This tank is my CRS / cherry tank; it is very low tech, except for the chiller set at 26.5c. The plants are nana petit and moss, narrow java fern with lots of sand. Lighting is mainly natural lighting; PH 6.0, so nothing special. Probably the only thing different with this tank is that I drink more beer in front of it than I should

----------


## Puffer

That't a nice long tank! - I noted that the ph is on the low end and temperature also quite low. Thanks for sharing!

----------


## beetroot

Hi Rupert

Did you "monitor" to see if the fry survived? I assume you left it in the tank?

I just spotted one small fry in my little tank, hehe! Must be pure luck. I have 9 boraras briggitae. Just like yours, I don't see any other fry. I think I'll just leave it there and hope it grows up... not sure what to do.

----------


## beetroot

Hi All...

After my post above in July'09, i only saw the fry for 4 days  :Sad: , and i stopped seeing it thereafter... presumed dead.

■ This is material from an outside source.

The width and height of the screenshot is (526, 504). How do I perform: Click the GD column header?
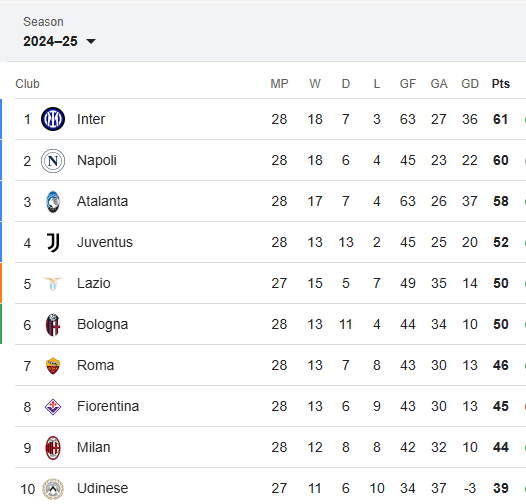(x=470, y=84)
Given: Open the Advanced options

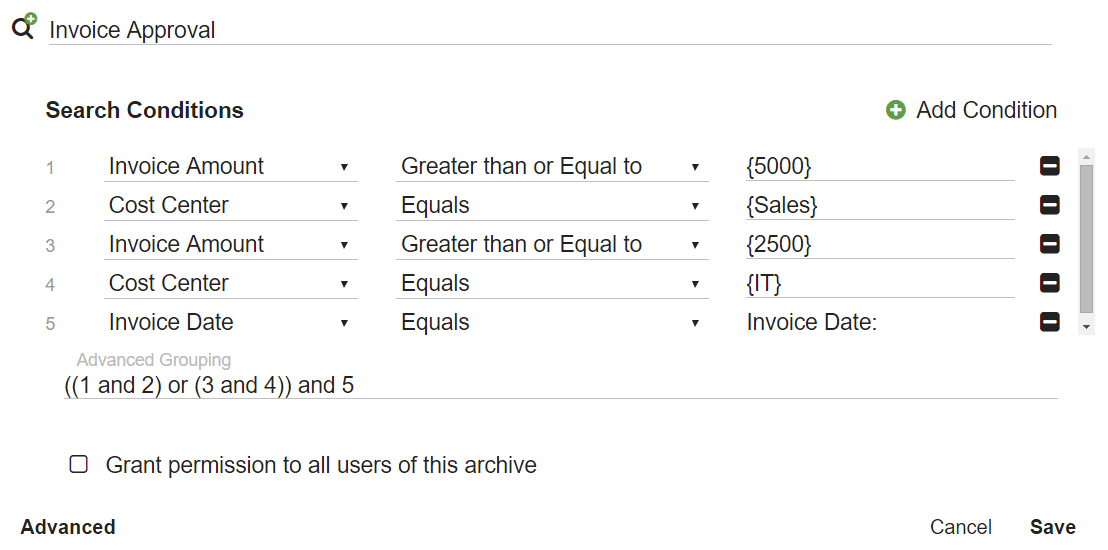Looking at the screenshot, I should tap(68, 527).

But... I just spotted another lone fry today  :Grin:  about half a cm long. Now i'm not sure how to make it survive till adulthood. Sigh.... it will be very sad if i only see it for a few days like before. Does it need frequent feeding?

----------


## wong1979

Anyone knows where to get them and how much per fish? Thanx!

----------


## chiller

I had 5 Boraras brigittae, and now I have 6 adults, one teenager and one baby kid. They are living in a shrimp tank, so I wonder what these babies feed on.

----------


## Fuzzy

> Anyone knows where to get them and how much per fish? Thanx!


I got mine from Colourful Aquarium in Balestier, they are not too expensive, if I recall correctly around a red note or less for a bag of 10.

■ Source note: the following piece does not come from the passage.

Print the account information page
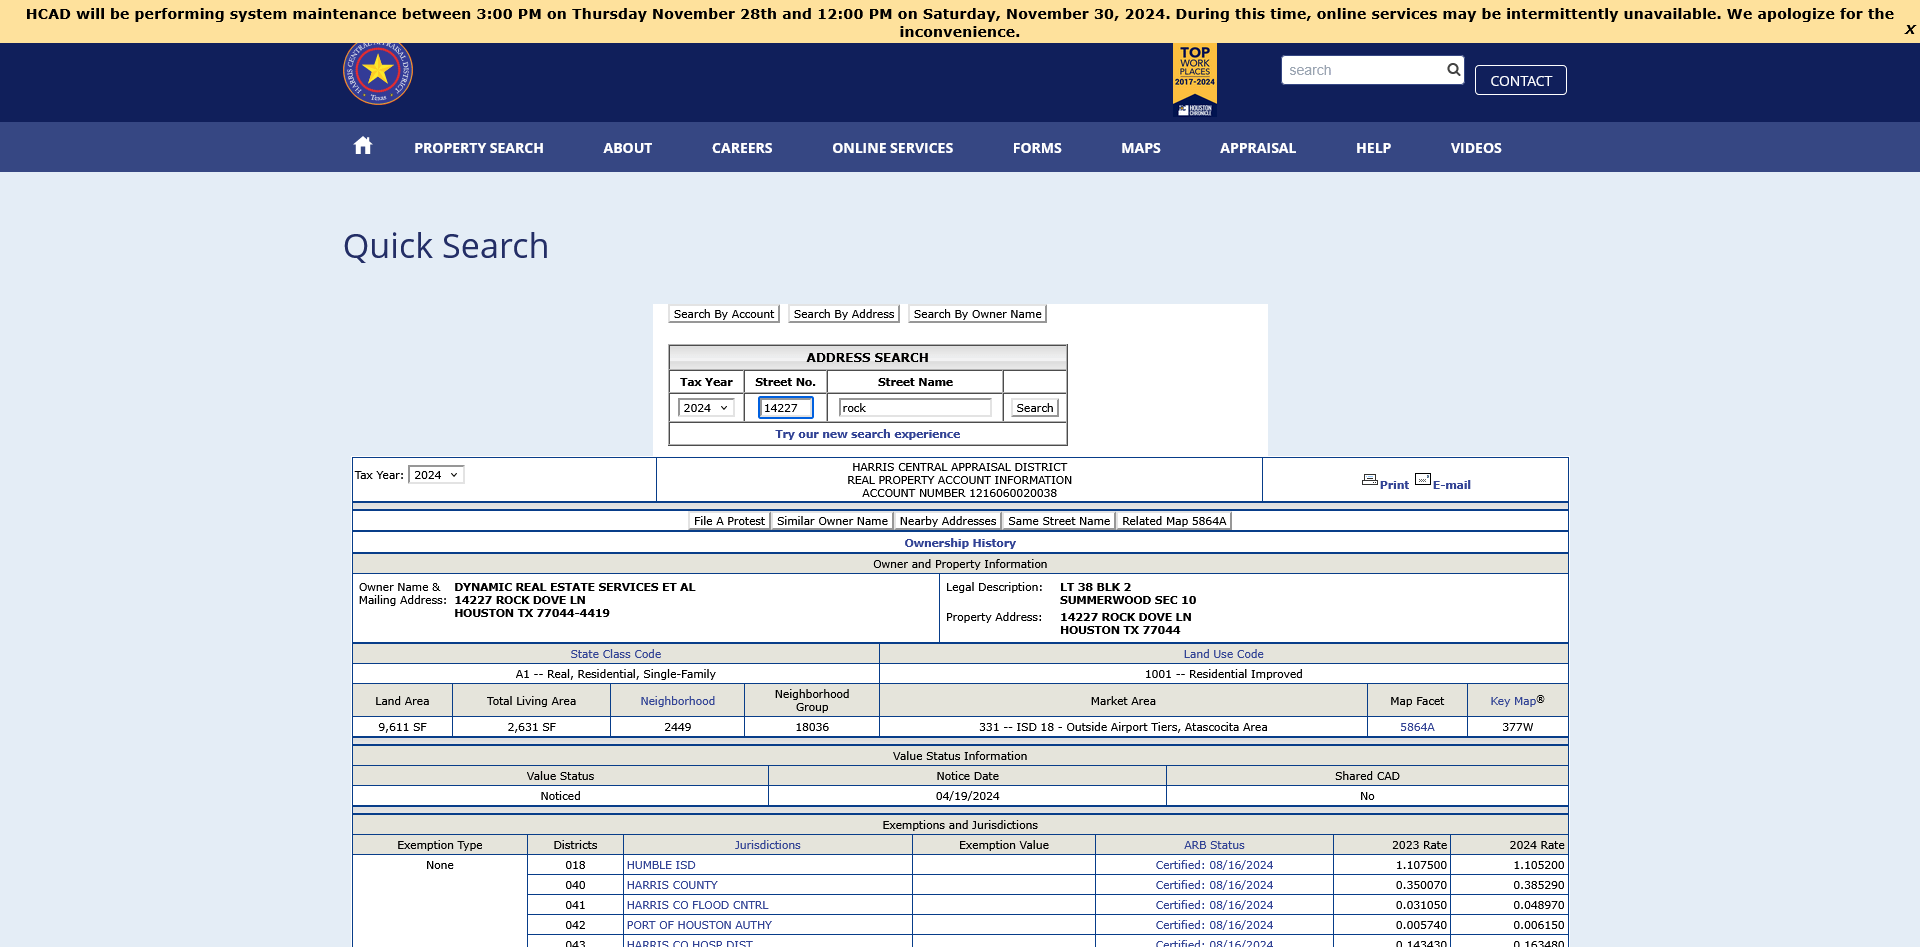The height and width of the screenshot is (947, 1920). (x=1385, y=483)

I've not managed to breed mine successfully, but I only have 6 remaining from the original 10 I have in a densely planted 2ft CRS tank (I keep it around 25C - 26C)

Very cute little fish, I have had them for over 6 mths and have been feeding them with Sera Mikropan Stage 2 - Mini flake food. They need a very fine fish food, so you will have to crush coarser flake/pellet.

I've seen them taking a whack (very rarely) at some of my CRS and Malayan shrimplets, but their mouths are too small to do any damage or to eat them.

----------


## beetroot

wow, chiller! lucky you  :Smile: . 
unfortunately, i'm unable to spot the lone fry anymore  :Crying: . sigh... failed  :Sad: . wonder if i should have removed it in the first place.

----------


## Fuzzy

I am thinking of getting 10 more to put into the tank, they're really cheerful little fish, I'll probably give colourful a call tomorrow see if he has stock.

Evil thread, make me spend more money.

Edit: Found some at C328. Around 2 red notes for a bag of 30!

----------


## chiller

> wow, chiller! lucky you . 
> unfortunately, i'm unable to spot the lone fry anymore . sigh... failed . wonder if i should have removed it in the first place.


Thanks, but wasn't planning to breed them but glad they are doing fine. I housed them together with my green and cherries shrimps. The food I give them are the cheap taiwan brand guppy food. And the food is a very fine type. All doing well.

----------


## beetroot

I didn't plan to breed mine too, but was surprised to see one or two fries. I feed mine Sera Vipagran Baby, also small fine food. They are now fat! Keep mine with Sakura shrimps and galaxy. Now i seriously think it is the galaxy that gobbled it up, even though initially I saw them ignoring the fry  :Sad: . My mistake.

----------